Exercise instructions: Reproduce the entries below exactly, but leave the pictures out.

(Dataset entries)
◆ ◆ ◆
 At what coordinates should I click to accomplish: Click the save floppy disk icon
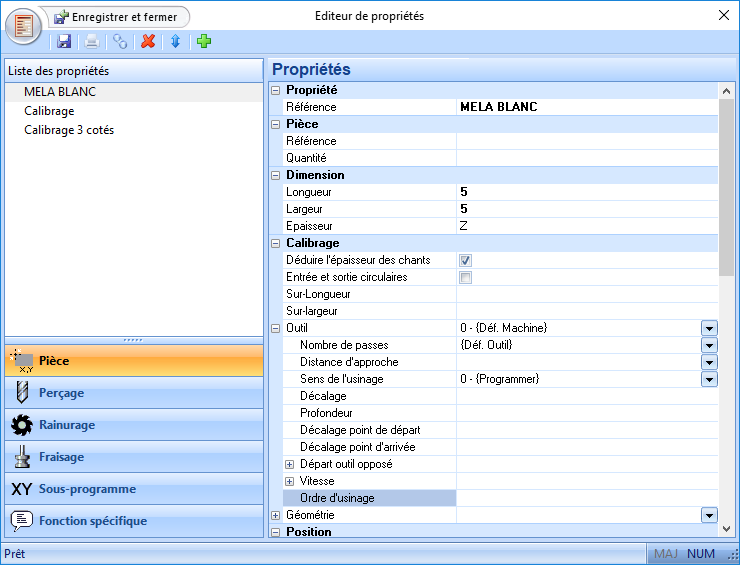click(64, 41)
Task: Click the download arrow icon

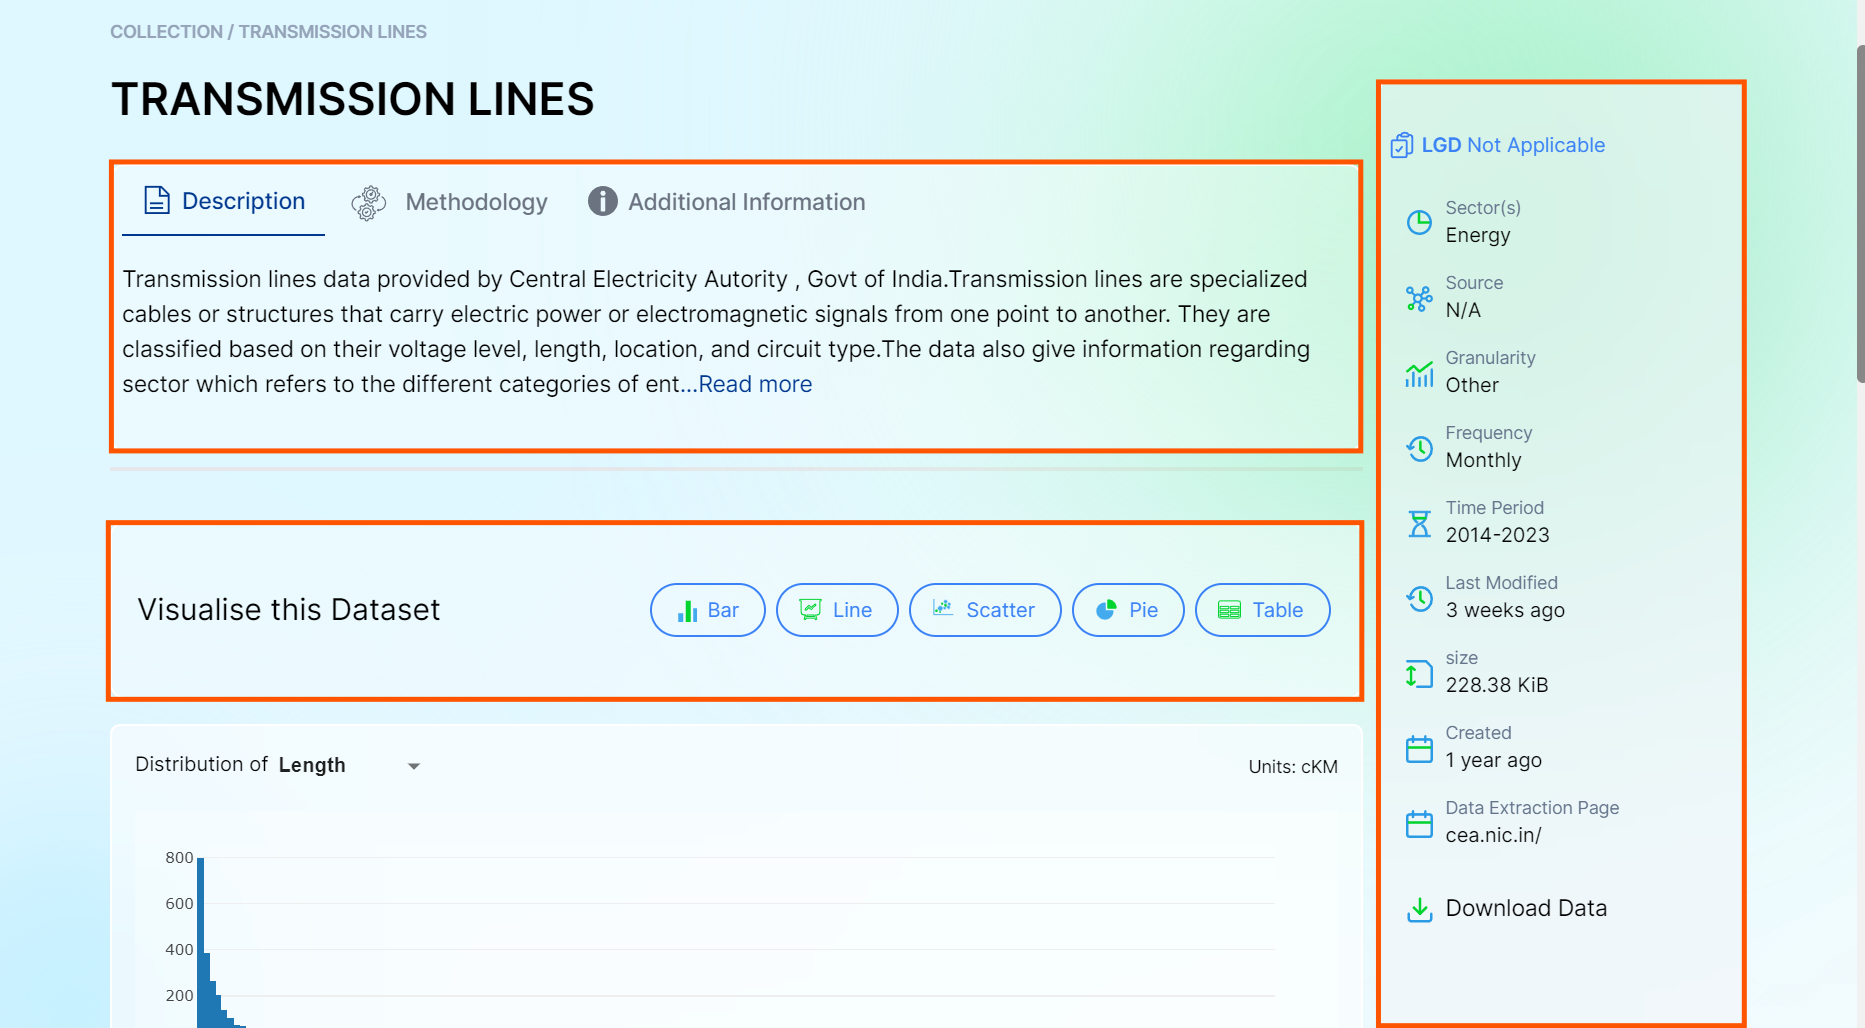Action: tap(1419, 909)
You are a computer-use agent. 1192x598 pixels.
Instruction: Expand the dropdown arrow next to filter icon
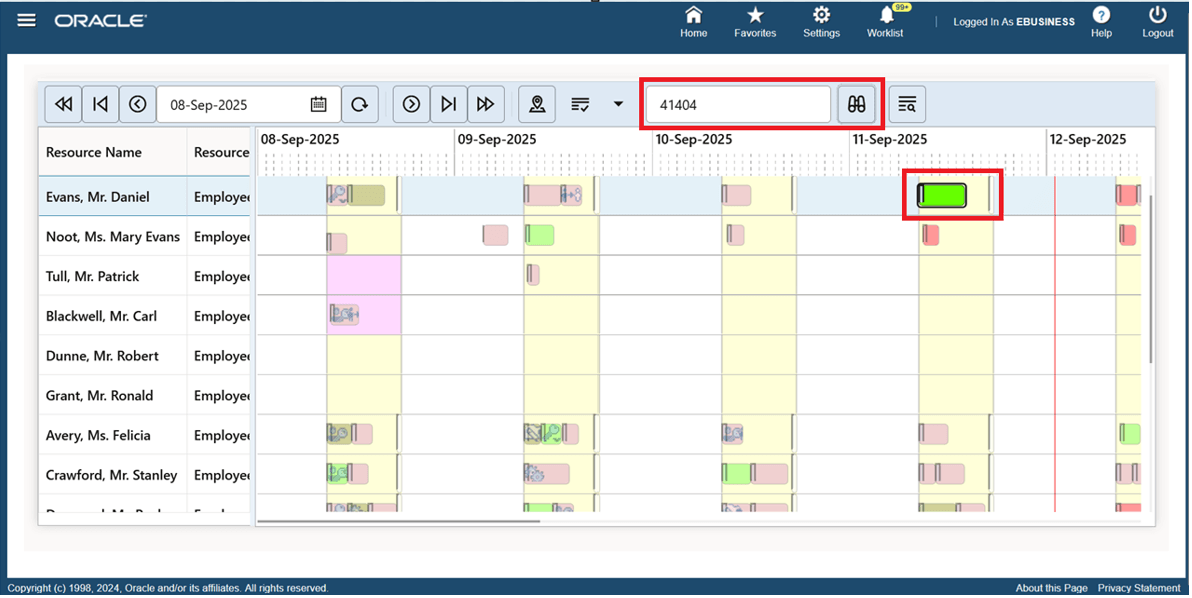617,103
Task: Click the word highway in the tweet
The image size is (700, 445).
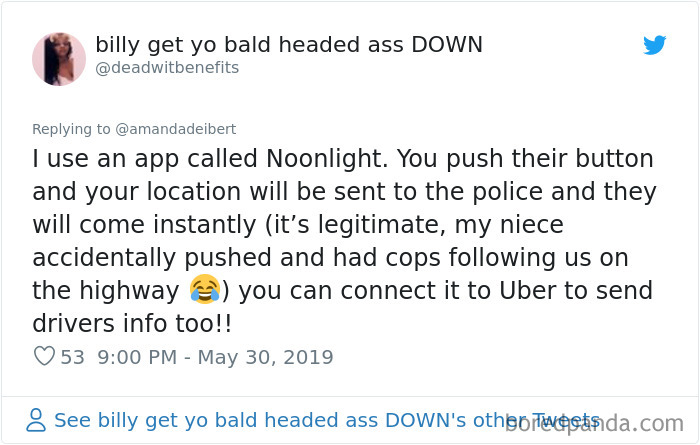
◆ ◆ ◆
Expected answer:
 At what coordinates should I click to accomplish: Click the save floppy disk icon
click(64, 41)
Task: Click the download arrow icon

Action: tap(1419, 909)
You are a computer-use agent. 1192x598 pixels.
Instruction: Expand the dropdown arrow next to filter icon
617,103
Task: Click the word highway in the tweet
The image size is (700, 445).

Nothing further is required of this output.